Colour is a giveaway as to the technology difference between Bell Helicopter's new Bell 429 medium-light twin helicopter and its more traditional brother, the Bell 412, on the final assembly line at the company's Mirabel plant near Montreal.

Michel Legault, director of business development for Bell Helicopter Canada, explains the difference - grey parts are made of composite, yellow parts are metal. "The 412 has a lot of yellow; the 429 has a lot of gray," he says of the helicopters' pre-paint livery.

The trend is set to continue as grey further becomes the new green for the Canadian arm of Bell Helicopter, the location responsible for the fuselage, integration and assembly of all of Bell's civil helicopters, including the 429.

Originally intended as an instrument flight rules version of the Bell 427 twin, the 429 started instead as a larger clean-sheet design in 2004, taking advantage of a C$230 million ($209 million) Technology Partnerships Canada loan that covered about one-third of the cost of its development.
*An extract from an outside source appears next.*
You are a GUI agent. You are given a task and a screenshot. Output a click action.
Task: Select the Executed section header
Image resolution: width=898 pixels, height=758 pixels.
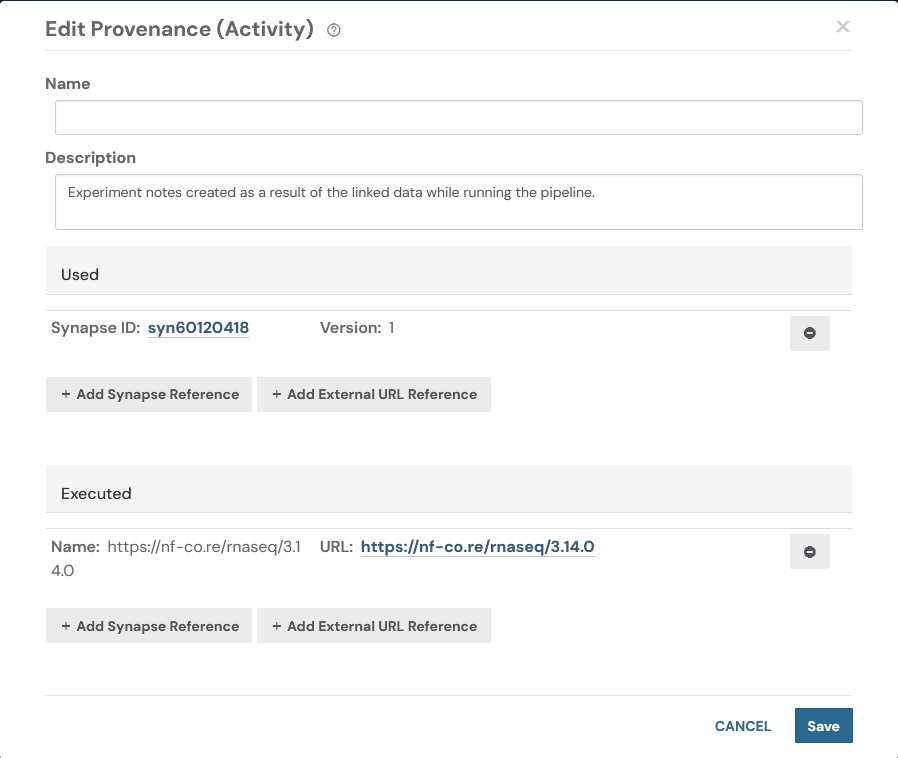[x=96, y=493]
The resulting Modular Affordable Product Line (MAPL) initiative was responsible for key new technology items on the 429 from the Canadian side.

Studio Yves Beaulieu
© Studio Yves Beaulieu
The Bell 429 is the helicopter manufacturer's first clean sheet design since the V-22 Osprey

Legault says the 429 frame, which is being built by Aerospace Industrial Development Corporation in Taiwan, is "mostly" composite on the outside, although inside it is roughly half metal and half composite. The two-piece drive shaft connecting the two Pratt & Whitney Canada PW207D engines to the X-shaped tail rotor is also composite, allowing for fewer bearings along its length compared with the four-piece metal shaft on legacy models, reducing friction and increasing life.
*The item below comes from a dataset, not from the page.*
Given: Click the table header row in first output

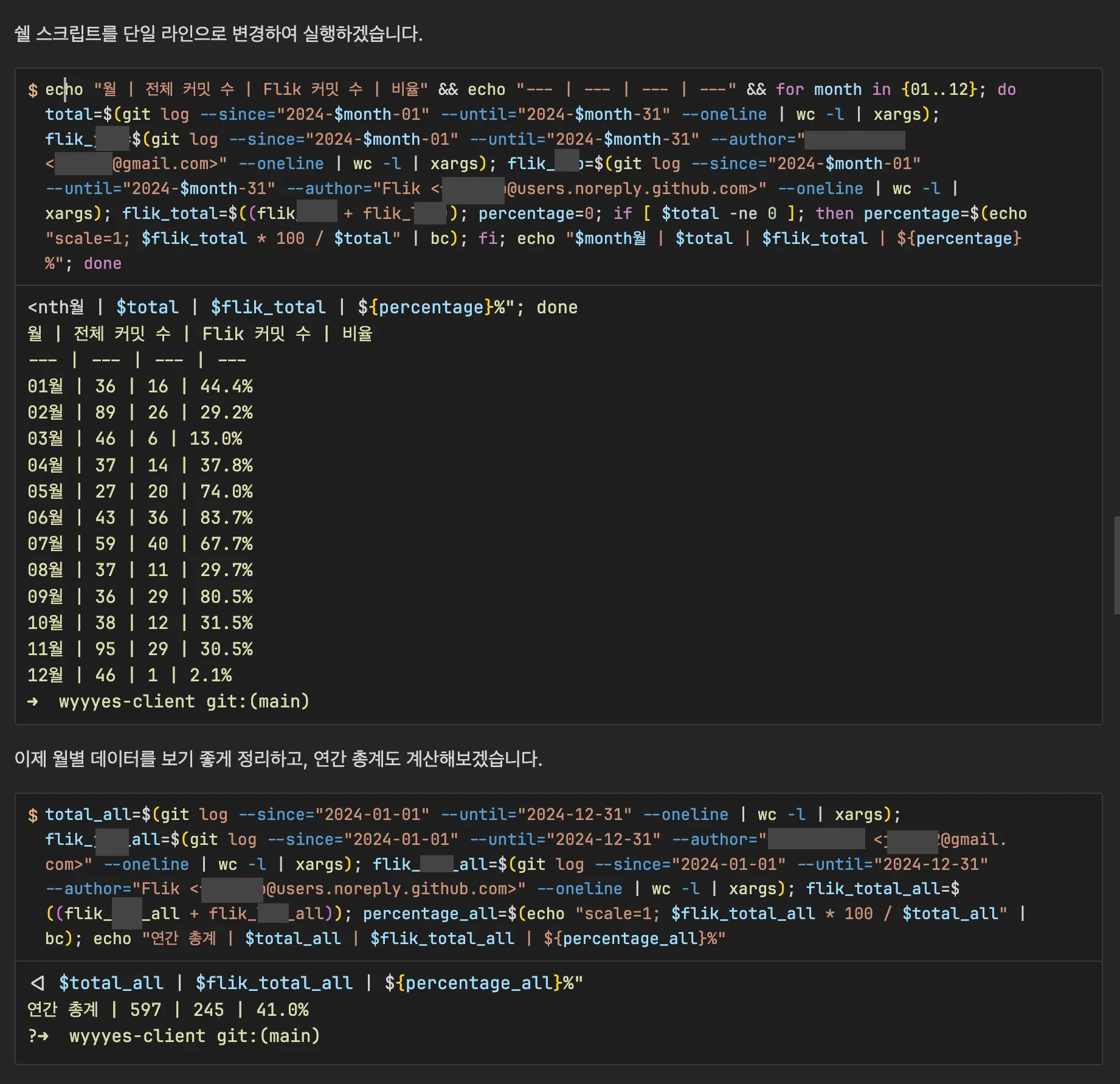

Along with an all-graphite tail boom, built with a flat bottom for easy placement of antennas, the 429's horizontal stabiliser is also composite.Composites are not always lighter and cheaper than traditional metals parts for items like the tail boom, at least not initially. The big gain for Bell has been in the reduction of rivets and the associated fatigue that occurs at the joints due to a helicopter's rotating elements.

With the technology proven on the 429, cost savings because of simplified construction of the structures should start to accrue. Operators will see longer life of composite elements, not only through having fewer rivets, but because composite parts like the tail boom can be repaired after a ding whereas monocoque aluminium versions have to be replaced if dented, says Neil Marshall, Bell programme director for the 429 and MAPL programme.

Once the 429 certification is complete this month, Legault says Bell may investigate a single-engine version certificated under Part 27 - below 3,180kg (7,000lb), which the current 429 model is being certificated under - and an enhanced twin-engined model certificated under Part 29. All-new helicopters that employ and expand the MAPL technologies are also in discussion, says Legault.

Novel research, described as "pre-competitive", will push the composite state of the art for helicopters coming later in the next decade and beyond. Legault says Bell is "working with another Canadian company" on how to develop an all-composite fuselage for future helicopters using technologies that not only reduce the cost of fabrication, but also allow the composites to be used for more complex types of parts. Such technologies, says Legault, will make current composite construction techniques seem antiquated.